[Exercises to complete]:
**A)** Reproduce the stretch from "Once Fred Rogers" through "get a flu jab." in the Mister Rogers article, word for word.
**B)** According to the Mister Rogers article, how many episodes of the show did Fred Rogers host and write the script and music for?

+++ Passage shown

Mister Rogers: gentle giant of children’s TV
For 33 years a quiet man in a cardigan brought a unique thoughtfulness to US TV. Now, a film about him is breaking records. Hadley Freeman explains its magic
All children’s TV shows sound bizarre when described. There is a street on which humans live alongside Muppets, including a biscuit-obsessed blue monster and a grump in a trash can. There are four brightly coloured aliens who live in a psychedelic magic land, communicate in baby talk and play with a vacuum cleaner. But none ever sounded as unlikely as the American classic Mister Rogers’ Neighborhood.
Every episode was structured in exactly the same way: a skinny man who looked and sounded like a religious studies teacher walked into a house. While changing out of his jacket and leather shoes and into some trainers and a zip-up cardigan, he sang a song called Won’t You Be My Neighbor?: “It’s a beautiful day in this neighborhood/A beautiful day for a neighbor/Would you be mine? Could you be mine?”
Once Fred Rogers – who hosted and wrote the script and music for more than 900 episodes of the show – finished his song, he continued to talk directly to the viewer, whom he always referred to as “friend” or “neighbour” in his homespun way. Every week, the show had, sermonlike, a theme – “Brave & Strong”, say, or “Families” – and Rogers would invite his friends to join him in an activity with an often tenuous relation to it. On Brave & Strong, for example, he went to the doctor to get a flu jab.
Then a toy trolley would arrive to carry us to the Neighbourhood of Make-Believe, where simple hand puppets, most of which were clearly voiced by Rogers, did more themed activities: learn a dance, for example, or talk about what a feeling is. Sometimes, if there had been a big scary news event, such as the Challenger disaster, they would talk about it because all children know what’s really scary is when adults don’t explain something properly.
After this, the trolley returned us to the house, where Mister Rogers was waiting with his eyes closed, because that’s how you visit the Neighborhood of Make-Believe – by imagining it. He then did another activity – feed his fish, make a snack – while talking to us about what we had learned that day. Then he put his jacket and smart shoes back on while singing It’s Such a Good Feeling (“It’s such a good feeling/ To know you’re alive/It’s such a happy feeling/You’re growing inside”) and walked out of the door. And that was that.

++++++
+++ Data records

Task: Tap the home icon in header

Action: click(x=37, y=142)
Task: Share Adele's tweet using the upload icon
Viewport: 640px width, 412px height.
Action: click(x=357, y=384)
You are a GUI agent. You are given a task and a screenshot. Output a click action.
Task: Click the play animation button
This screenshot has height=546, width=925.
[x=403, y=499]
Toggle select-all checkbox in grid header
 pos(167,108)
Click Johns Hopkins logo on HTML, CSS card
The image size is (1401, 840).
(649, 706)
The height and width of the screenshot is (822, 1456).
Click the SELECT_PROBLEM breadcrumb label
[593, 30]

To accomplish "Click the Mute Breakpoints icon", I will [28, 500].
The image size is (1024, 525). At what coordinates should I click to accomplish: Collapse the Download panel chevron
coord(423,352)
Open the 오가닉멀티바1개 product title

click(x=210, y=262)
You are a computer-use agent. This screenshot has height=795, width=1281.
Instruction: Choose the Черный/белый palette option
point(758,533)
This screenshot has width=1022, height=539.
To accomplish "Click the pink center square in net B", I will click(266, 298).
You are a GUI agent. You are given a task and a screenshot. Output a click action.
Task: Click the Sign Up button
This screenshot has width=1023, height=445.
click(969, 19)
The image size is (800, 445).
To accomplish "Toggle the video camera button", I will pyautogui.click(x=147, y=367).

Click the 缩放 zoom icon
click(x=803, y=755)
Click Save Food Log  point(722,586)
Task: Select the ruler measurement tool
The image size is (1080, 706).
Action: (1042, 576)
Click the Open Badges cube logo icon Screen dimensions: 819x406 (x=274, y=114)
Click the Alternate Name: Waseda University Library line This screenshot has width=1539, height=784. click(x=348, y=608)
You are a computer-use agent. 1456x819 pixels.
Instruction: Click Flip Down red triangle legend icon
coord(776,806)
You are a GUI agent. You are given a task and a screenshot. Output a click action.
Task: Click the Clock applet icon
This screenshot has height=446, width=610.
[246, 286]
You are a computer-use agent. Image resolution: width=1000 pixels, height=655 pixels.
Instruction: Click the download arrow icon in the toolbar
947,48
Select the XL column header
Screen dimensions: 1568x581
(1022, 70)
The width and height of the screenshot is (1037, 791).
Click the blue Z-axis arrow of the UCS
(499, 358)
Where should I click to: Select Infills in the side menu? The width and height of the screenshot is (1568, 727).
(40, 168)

++++++

[Exercise solutions]:
**A)**
Once Fred Rogers – who hosted and wrote the script and music for more than 900 episodes of the show – finished his song, he continued to talk directly to the viewer, whom he always referred to as “friend” or “neighbour” in his homespun way. Every week, the show had, sermonlike, a theme – “Brave & Strong”, say, or “Families” – and Rogers would invite his friends to join him in an activity with an often tenuous relation to it. On Brave & Strong, for example, he went to the doctor to get a flu jab.

**B)** More than 900.